• The task
The records that follow are to be reproduced verbatim.

• Data for the task
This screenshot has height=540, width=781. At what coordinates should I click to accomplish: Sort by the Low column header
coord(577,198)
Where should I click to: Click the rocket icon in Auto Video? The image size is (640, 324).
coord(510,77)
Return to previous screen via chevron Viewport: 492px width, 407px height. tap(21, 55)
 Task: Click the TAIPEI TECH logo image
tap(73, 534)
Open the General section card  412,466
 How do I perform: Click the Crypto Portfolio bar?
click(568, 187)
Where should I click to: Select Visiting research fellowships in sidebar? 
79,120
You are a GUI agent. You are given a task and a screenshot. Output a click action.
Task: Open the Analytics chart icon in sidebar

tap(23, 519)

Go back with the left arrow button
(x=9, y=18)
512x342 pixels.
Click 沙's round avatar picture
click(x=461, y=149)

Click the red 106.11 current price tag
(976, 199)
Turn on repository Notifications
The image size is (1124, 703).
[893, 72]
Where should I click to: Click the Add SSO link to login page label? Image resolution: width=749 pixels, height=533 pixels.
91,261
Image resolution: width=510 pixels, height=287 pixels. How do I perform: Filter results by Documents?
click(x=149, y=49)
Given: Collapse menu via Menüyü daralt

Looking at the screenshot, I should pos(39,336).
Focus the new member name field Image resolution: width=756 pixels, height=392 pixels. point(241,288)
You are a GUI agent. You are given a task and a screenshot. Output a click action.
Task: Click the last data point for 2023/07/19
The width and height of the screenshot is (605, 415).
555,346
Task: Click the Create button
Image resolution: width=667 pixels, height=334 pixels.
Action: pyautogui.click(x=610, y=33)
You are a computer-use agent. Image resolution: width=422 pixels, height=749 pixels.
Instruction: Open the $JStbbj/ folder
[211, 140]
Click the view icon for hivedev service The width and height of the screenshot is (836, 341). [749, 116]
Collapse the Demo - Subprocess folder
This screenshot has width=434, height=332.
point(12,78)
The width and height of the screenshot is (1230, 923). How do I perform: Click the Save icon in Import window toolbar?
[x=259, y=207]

• Expected answer
This screenshot has height=540, width=781. At what coordinates should I click to accomplish: Sort by the Low column header
coord(577,198)
Where should I click to: Click the rocket icon in Auto Video? The image size is (640, 324).
coord(510,77)
Return to previous screen via chevron Viewport: 492px width, 407px height. tap(21, 55)
 Task: Click the TAIPEI TECH logo image
tap(73, 534)
Open the General section card  412,466
 How do I perform: Click the Crypto Portfolio bar?
click(568, 187)
Where should I click to: Select Visiting research fellowships in sidebar? 
79,120
You are a GUI agent. You are given a task and a screenshot. Output a click action.
Task: Open the Analytics chart icon in sidebar

tap(23, 519)

Go back with the left arrow button
(x=9, y=18)
512x342 pixels.
Click 沙's round avatar picture
click(x=461, y=149)

Click the red 106.11 current price tag
(976, 199)
Turn on repository Notifications
The image size is (1124, 703).
[893, 72]
Where should I click to: Click the Add SSO link to login page label? Image resolution: width=749 pixels, height=533 pixels.
91,261
Image resolution: width=510 pixels, height=287 pixels. How do I perform: Filter results by Documents?
click(x=149, y=49)
Given: Collapse menu via Menüyü daralt

Looking at the screenshot, I should pos(39,336).
Focus the new member name field Image resolution: width=756 pixels, height=392 pixels. point(241,288)
You are a GUI agent. You are given a task and a screenshot. Output a click action.
Task: Click the last data point for 2023/07/19
The width and height of the screenshot is (605, 415).
555,346
Task: Click the Create button
Image resolution: width=667 pixels, height=334 pixels.
Action: pyautogui.click(x=610, y=33)
You are a computer-use agent. Image resolution: width=422 pixels, height=749 pixels.
Instruction: Open the $JStbbj/ folder
[211, 140]
Click the view icon for hivedev service The width and height of the screenshot is (836, 341). [749, 116]
Collapse the Demo - Subprocess folder
This screenshot has width=434, height=332.
point(12,78)
The width and height of the screenshot is (1230, 923). How do I perform: Click the Save icon in Import window toolbar?
[x=259, y=207]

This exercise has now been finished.